Sorry, in this case, they are not two great tastes that taste great together.
These are separate instances, except in so far as they are combined on the same page. I've been thinking a little more about Mage and my character in the Cam who has, I imagine, been sitting about playing gigs, and doing some cursory magical thinking, but these things don't really generate exp. Well, he hasn't been up to much, I guess. Story-wise, I feel I have a really good answer for this that grows naturally out of the rational I have for his move and his actions in-game right before I left.
Even if I've been thinking more about it, that doesn't guarantee a more active character, but I'm wondering about the viability of someone that doesn't show up to a venue very often but still exercises their downtime.
It's really just that Atol was such a fun channel to think about the WoD from, even though I'm pretty sure he is wrong about several canonical positions of the setting. I also felt he was a great foil to the real movers and shakers in St. Louis - he was frequently a tag along, almost a detriment to any magical task force he was put on due to his methods and assumptions. Almost be default, the brute force magical way used by concilium mages was efficient and potent where Atol absolutely depended on compromise. A simple repeated Forces 1 roll taxed his ability to its limits. He had his upsides - I certainly wasn't playing a purposely useless character. It just turned out that what he was good at wasn't something that people were interested. Magic is more powerful then skills, which both Atol and I were aware of. I guess the surprise would be when he learns some rotes based on those skills...

..........

● **EXERCISES TO COMPLETE**:
[1] In the post about the Mage character Atol, what kind of roll taxed his ability to its limits?
[2] Please carry the post about the Mage character Atol forward from its last sentence.

● **RAW DATA**:

..........

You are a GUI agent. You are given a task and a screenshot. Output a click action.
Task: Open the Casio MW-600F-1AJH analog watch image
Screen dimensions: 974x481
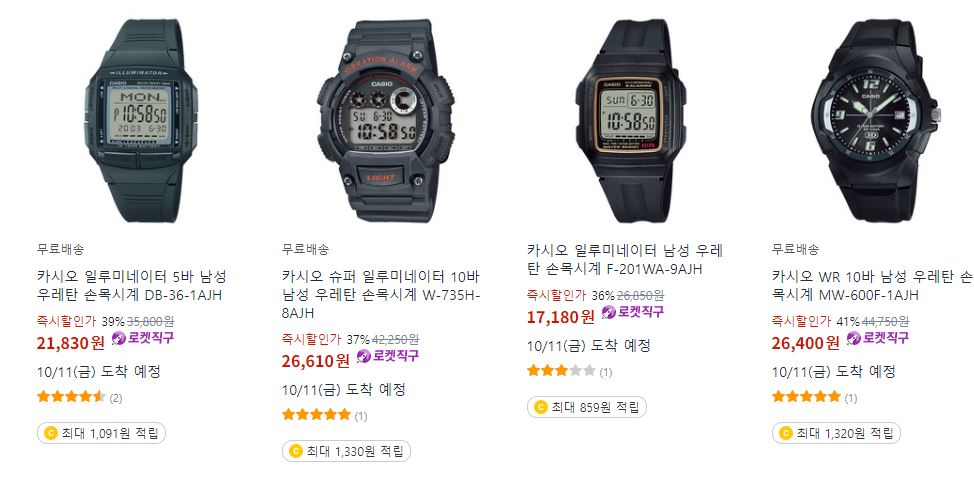point(876,121)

..........

● **RESULTS IN ORDER**:
[1] A simple repeated Forces 1 roll.

[2]
Of course, Perform doesn't have a lot of rotes. Even though it should! =D
On a different topic, I've never really been sold on Left 4 Dead. It's not the '4', everyone, though that isn't really points in its favor. No, it's that while I do possess a certain level of interest in the walking dead, that interest is purely on the level of logistics and maybe, maybe the themes a bunch of cannibalistic, shambling ghouls can represent. The prospect of mowing down whole crowds of the formerly-human holds fairly little romance for me.
Even so, I have fairly memorable dreams about these creatures, and I specifically dreamt of a Left 4 Dead setting last night (no doubt getting every particular wrong, in that I have never seen anything of it besides some art). Whence does my trepedation spring? Not in dying, specifically, but in losing free will. This is a theme that occurs frequently in nightmares I have, and interests me both in and out of those dreamscapes. It's a thing where I can even see someone go from a free-willed* individual to a thoughtless creature.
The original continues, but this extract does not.